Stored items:
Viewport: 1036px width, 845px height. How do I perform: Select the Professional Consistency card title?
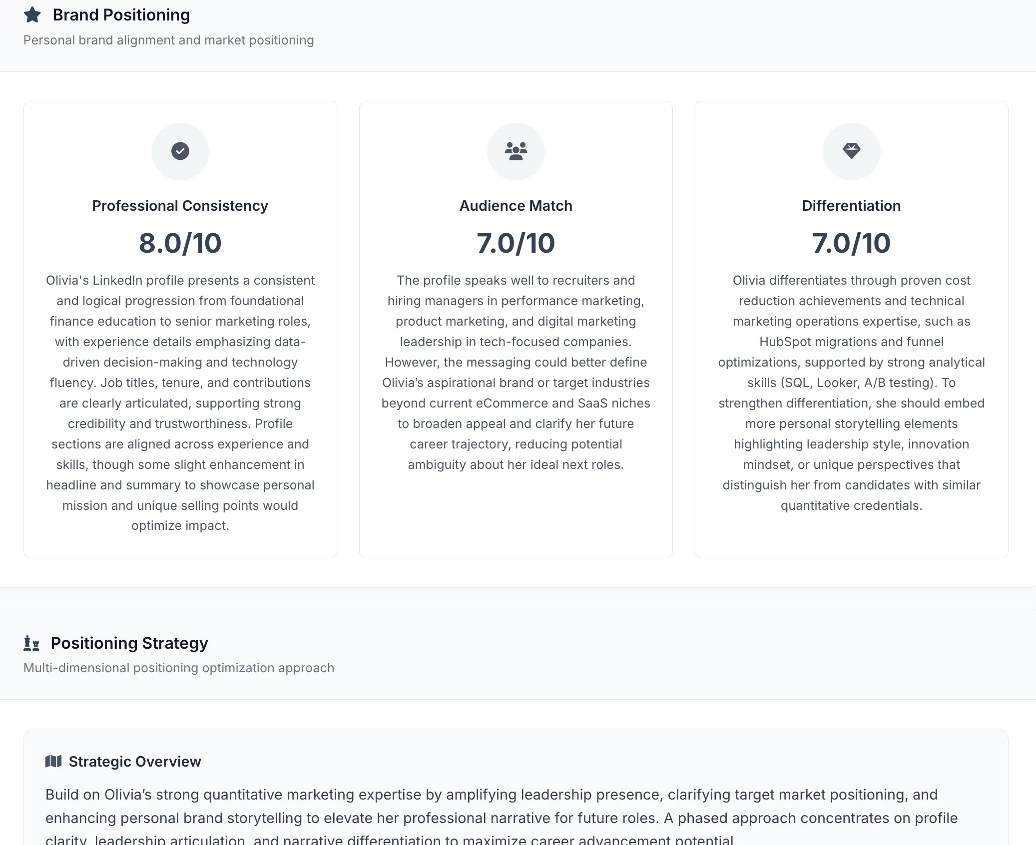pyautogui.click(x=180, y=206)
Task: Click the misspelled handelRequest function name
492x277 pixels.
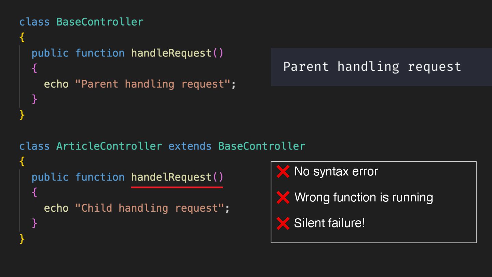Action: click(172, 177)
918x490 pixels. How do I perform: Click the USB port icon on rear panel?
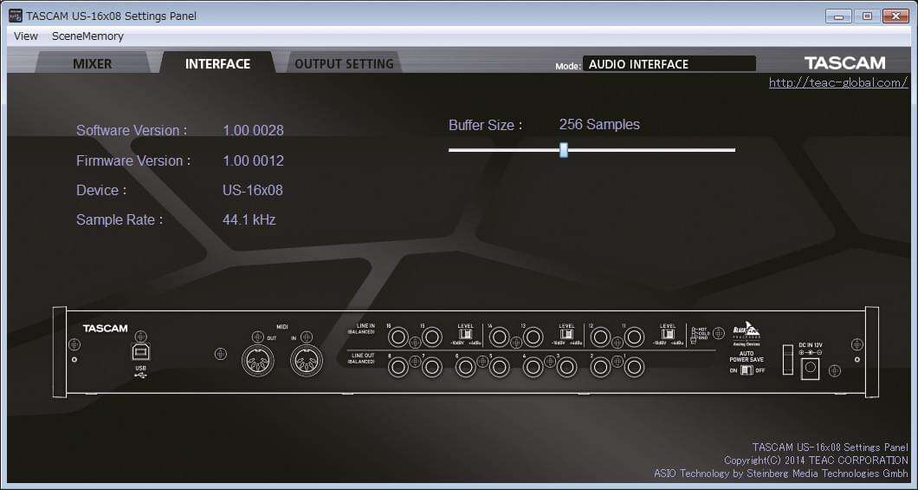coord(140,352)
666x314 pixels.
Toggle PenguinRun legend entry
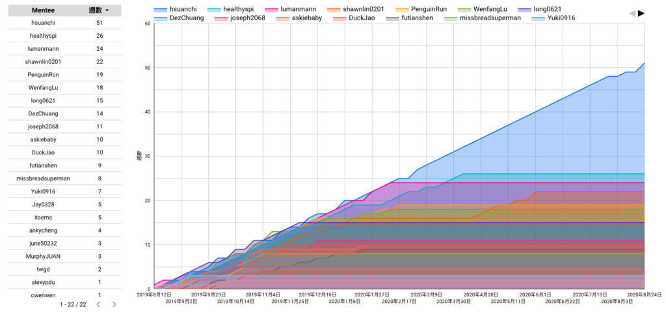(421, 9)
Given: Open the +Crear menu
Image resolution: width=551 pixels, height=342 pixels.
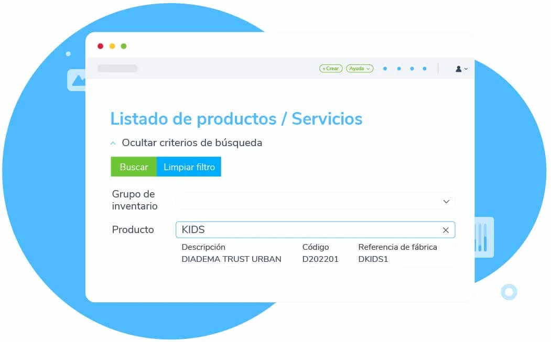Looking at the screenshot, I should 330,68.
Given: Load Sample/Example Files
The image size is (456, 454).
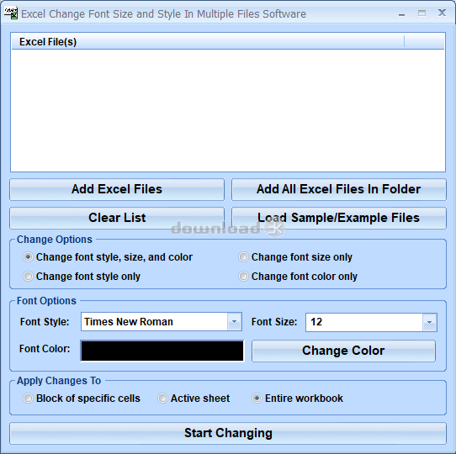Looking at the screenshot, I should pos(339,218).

* * *

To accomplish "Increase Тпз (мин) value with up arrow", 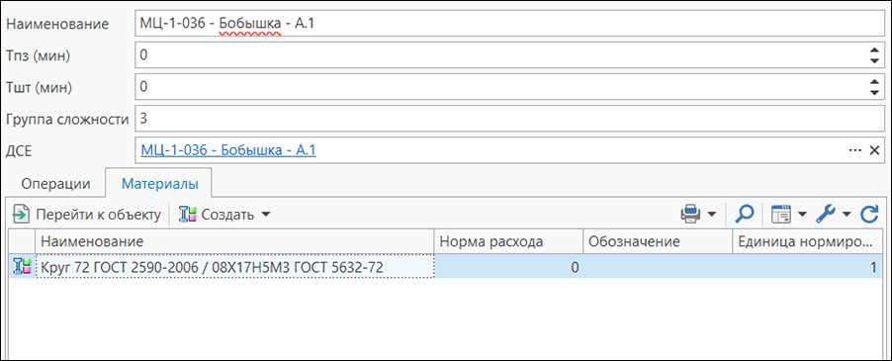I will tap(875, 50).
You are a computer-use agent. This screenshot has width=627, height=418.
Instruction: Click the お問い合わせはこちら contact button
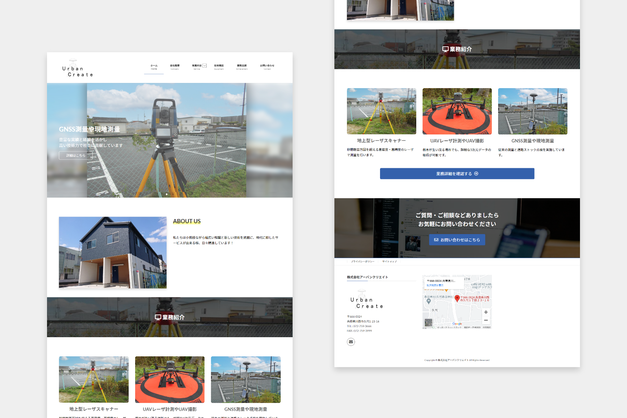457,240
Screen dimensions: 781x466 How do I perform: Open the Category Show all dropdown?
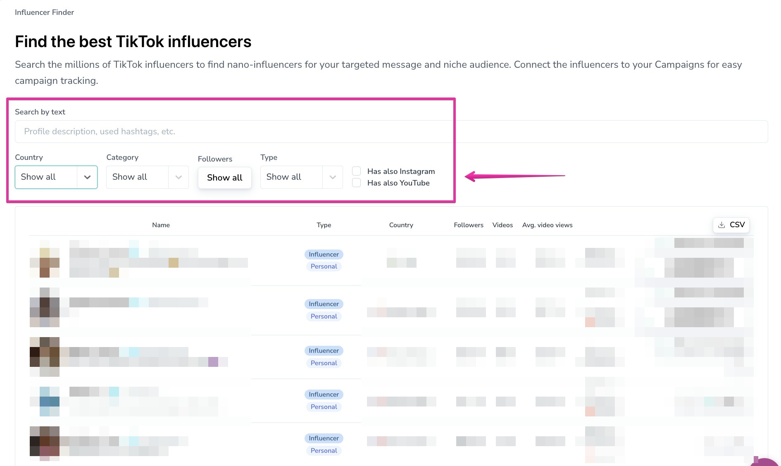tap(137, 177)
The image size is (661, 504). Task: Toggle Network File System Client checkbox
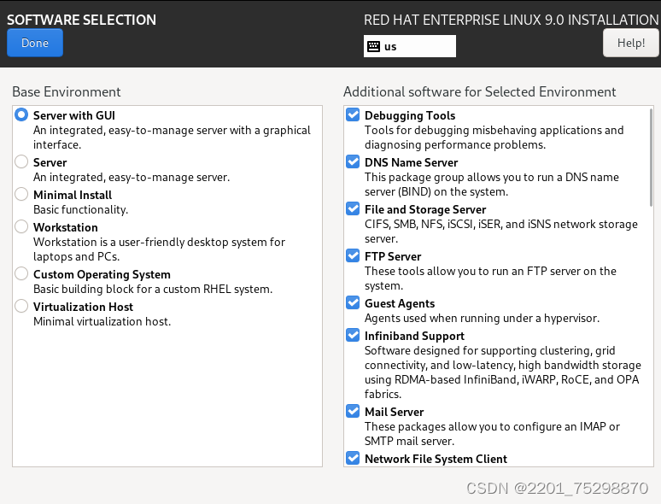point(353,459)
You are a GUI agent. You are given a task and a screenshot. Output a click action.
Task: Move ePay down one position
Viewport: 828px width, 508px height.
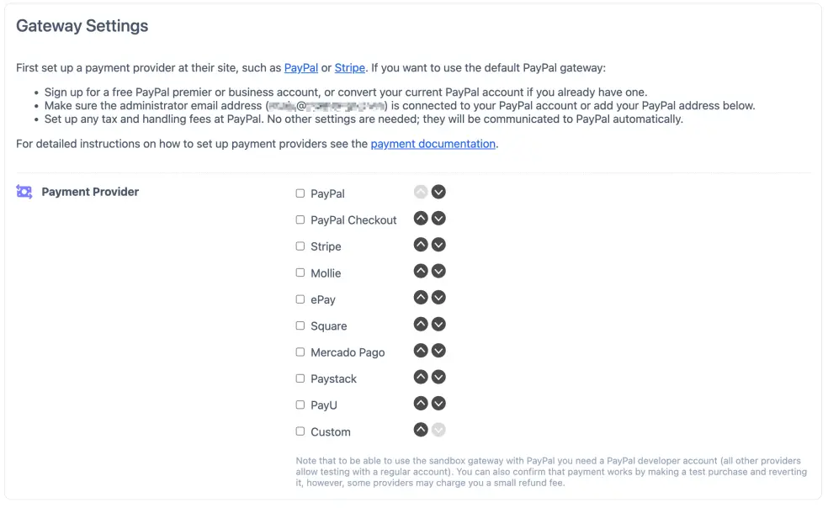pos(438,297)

Task statement: Throughout the data above, report every line that contains the string "agent".

Task solution:
You are a computer-use agent. This screenshot has width=627, height=418.
You are a GUI agent. You are given a task and a screenshot. Output a click action.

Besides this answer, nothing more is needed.